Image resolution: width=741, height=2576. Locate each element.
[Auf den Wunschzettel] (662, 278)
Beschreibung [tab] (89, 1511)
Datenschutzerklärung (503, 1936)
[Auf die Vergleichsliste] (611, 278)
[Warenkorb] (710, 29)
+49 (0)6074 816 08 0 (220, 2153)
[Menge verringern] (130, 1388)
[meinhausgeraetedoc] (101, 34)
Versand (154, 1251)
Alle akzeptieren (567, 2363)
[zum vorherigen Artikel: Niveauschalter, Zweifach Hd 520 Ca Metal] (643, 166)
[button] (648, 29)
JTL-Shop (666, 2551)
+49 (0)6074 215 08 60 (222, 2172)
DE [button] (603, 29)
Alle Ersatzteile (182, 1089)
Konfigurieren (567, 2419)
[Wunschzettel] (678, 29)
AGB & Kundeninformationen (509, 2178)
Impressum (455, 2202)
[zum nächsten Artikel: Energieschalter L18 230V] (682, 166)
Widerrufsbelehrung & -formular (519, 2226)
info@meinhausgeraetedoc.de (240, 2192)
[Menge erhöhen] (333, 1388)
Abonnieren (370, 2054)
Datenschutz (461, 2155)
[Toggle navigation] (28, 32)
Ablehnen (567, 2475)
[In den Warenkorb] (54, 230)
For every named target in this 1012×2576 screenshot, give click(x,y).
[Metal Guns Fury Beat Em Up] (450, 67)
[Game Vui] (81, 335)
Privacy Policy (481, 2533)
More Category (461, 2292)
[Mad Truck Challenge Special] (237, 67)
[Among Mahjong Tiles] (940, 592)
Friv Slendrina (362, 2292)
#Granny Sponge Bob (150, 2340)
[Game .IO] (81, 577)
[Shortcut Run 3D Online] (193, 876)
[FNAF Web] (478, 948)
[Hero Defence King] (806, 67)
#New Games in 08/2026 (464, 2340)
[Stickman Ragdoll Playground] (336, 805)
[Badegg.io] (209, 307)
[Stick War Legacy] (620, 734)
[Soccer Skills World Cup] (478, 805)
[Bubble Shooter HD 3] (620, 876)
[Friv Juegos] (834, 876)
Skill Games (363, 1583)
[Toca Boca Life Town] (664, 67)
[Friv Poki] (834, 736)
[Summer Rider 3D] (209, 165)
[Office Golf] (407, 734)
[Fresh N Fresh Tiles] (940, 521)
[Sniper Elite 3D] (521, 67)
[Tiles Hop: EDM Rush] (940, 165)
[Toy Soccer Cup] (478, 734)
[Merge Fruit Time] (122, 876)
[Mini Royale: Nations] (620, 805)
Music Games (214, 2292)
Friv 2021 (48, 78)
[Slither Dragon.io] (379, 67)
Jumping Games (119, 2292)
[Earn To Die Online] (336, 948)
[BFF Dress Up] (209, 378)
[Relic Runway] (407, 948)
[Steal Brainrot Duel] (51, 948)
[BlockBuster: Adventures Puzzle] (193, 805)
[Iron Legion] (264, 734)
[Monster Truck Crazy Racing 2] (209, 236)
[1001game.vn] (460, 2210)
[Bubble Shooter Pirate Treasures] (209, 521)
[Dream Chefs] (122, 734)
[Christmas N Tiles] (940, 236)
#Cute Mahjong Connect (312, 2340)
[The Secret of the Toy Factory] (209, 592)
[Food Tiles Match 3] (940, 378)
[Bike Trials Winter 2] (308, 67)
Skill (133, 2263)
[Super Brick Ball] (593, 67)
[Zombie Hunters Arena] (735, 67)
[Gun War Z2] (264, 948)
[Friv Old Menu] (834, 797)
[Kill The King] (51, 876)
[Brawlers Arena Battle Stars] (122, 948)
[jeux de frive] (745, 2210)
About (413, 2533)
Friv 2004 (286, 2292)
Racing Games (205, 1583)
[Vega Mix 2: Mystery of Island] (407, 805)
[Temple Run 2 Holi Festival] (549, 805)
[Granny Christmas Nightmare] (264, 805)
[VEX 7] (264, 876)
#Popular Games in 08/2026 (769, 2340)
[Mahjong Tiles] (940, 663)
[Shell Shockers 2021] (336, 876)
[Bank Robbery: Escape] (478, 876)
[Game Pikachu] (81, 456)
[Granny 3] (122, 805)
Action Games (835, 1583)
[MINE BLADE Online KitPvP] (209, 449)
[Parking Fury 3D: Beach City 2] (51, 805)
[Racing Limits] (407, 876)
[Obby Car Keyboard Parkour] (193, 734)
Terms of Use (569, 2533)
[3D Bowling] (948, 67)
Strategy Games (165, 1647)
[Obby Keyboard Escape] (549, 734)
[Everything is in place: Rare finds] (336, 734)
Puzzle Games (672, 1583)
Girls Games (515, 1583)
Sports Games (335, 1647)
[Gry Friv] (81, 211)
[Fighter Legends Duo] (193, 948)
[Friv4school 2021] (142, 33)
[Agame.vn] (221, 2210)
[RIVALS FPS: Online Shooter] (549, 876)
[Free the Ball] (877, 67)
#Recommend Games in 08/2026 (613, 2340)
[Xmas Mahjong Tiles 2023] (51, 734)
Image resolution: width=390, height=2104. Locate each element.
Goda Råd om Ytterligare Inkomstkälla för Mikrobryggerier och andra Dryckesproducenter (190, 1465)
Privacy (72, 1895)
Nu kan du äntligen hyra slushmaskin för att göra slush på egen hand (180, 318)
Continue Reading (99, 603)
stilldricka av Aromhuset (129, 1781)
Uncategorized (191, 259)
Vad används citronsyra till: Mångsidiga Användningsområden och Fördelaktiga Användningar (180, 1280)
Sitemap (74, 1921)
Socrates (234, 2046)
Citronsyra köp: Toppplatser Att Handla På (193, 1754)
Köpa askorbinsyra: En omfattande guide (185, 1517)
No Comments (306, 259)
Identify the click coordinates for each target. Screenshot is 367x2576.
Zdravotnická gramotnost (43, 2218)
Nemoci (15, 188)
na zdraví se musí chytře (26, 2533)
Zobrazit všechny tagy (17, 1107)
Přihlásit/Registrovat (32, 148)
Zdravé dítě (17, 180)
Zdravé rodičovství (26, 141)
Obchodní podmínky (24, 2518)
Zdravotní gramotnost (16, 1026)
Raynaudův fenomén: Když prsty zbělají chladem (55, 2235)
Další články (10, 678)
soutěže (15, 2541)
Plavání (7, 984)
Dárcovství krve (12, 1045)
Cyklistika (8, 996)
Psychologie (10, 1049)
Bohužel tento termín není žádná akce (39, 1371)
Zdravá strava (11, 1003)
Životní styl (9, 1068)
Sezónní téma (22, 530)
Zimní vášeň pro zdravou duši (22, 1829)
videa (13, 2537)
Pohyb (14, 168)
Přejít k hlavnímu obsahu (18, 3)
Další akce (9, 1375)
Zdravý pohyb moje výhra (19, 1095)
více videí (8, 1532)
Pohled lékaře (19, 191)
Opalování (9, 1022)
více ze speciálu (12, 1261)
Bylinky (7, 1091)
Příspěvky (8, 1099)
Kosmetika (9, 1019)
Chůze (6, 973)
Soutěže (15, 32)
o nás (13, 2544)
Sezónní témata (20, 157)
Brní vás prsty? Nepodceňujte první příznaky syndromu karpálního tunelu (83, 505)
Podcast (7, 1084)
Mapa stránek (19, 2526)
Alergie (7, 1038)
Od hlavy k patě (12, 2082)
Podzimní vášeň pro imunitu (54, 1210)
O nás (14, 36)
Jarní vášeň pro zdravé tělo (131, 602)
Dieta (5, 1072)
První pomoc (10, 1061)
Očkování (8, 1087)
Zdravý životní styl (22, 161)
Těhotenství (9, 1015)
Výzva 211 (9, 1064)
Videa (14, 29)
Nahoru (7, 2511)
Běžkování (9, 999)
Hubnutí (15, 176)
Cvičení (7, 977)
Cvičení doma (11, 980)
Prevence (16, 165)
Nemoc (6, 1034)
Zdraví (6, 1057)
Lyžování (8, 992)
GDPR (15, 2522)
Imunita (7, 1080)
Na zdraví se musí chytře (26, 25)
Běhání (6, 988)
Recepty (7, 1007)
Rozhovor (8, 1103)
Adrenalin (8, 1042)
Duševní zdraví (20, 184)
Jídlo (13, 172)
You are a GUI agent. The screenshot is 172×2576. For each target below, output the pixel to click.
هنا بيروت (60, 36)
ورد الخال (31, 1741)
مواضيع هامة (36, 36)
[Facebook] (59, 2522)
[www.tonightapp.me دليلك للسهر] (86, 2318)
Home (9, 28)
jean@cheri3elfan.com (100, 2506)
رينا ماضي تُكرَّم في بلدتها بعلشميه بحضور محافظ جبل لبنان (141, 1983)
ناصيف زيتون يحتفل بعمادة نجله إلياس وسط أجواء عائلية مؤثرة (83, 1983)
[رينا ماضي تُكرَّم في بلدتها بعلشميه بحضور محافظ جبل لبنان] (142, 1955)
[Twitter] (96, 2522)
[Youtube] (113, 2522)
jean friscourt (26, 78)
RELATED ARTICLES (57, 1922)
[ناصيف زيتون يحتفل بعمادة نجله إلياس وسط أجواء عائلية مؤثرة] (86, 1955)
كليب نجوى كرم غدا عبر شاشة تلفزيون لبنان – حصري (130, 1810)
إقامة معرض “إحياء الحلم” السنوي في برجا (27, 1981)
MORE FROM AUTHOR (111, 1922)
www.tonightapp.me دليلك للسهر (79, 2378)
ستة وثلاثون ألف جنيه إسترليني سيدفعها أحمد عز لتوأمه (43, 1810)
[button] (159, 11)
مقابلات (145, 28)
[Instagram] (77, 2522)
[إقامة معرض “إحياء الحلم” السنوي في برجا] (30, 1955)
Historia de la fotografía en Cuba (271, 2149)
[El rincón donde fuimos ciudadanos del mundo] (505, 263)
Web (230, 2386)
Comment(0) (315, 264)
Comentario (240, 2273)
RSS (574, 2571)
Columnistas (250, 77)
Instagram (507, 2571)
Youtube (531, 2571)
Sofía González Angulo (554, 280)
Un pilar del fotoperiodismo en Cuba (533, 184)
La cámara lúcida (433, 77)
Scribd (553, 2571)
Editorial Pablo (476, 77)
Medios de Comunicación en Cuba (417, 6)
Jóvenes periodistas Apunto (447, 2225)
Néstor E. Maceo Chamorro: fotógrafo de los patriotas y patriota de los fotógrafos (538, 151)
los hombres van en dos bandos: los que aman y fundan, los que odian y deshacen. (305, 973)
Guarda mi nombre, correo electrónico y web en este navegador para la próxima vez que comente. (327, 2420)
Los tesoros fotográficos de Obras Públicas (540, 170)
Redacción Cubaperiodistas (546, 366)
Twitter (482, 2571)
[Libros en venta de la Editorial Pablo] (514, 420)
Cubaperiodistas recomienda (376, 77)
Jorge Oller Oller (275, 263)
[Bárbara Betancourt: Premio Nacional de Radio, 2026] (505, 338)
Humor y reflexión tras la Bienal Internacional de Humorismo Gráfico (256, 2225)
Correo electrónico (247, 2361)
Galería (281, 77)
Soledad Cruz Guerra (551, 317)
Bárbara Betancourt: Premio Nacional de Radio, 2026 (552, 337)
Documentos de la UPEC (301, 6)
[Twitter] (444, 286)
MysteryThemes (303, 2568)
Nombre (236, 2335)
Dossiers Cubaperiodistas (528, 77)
—————
When you reach the line with "Racing Games (205, 1583)" in the records above, start writing out lines exactly, and stop once the line with "Privacy (72, 1895)" has been written; include nothing else.

Racing Games (205, 1583)
[Vega Mix 2: Mystery of Island] (407, 805)
[Temple Run 2 Holi Festival] (549, 805)
[Granny Christmas Nightmare] (264, 805)
[VEX 7] (264, 876)
#Popular Games in 08/2026 (769, 2340)
[Mahjong Tiles] (940, 663)
[Shell Shockers 2021] (336, 876)
[Bank Robbery: Escape] (478, 876)
[Game Pikachu] (81, 456)
[Granny 3] (122, 805)
Action Games (835, 1583)
[MINE BLADE Online KitPvP] (209, 449)
[Parking Fury 3D: Beach City 2] (51, 805)
[Racing Limits] (407, 876)
[Obby Car Keyboard Parkour] (193, 734)
Terms of Use (569, 2533)
[3D Bowling] (948, 67)
Strategy Games (165, 1647)
[Obby Keyboard Escape] (549, 734)
[Everything is in place: Rare finds] (336, 734)
Puzzle Games (672, 1583)
Girls Games (515, 1583)
Sports Games (335, 1647)
[Gry Friv] (81, 211)
[Fighter Legends Duo] (193, 948)
[Friv4school 2021] (142, 33)
[Agame.vn] (221, 2210)
[RIVALS FPS: Online Shooter] (549, 876)
[Free the Ball] (877, 67)
#Recommend Games in 08/2026 (613, 2340)
[Xmas Mahjong Tiles 2023] (51, 734)
Image resolution: width=390, height=2104. Locate each element.
Goda Råd om Ytterligare Inkomstkälla för Mikrobryggerier och andra Dryckesproducenter (190, 1465)
Privacy (72, 1895)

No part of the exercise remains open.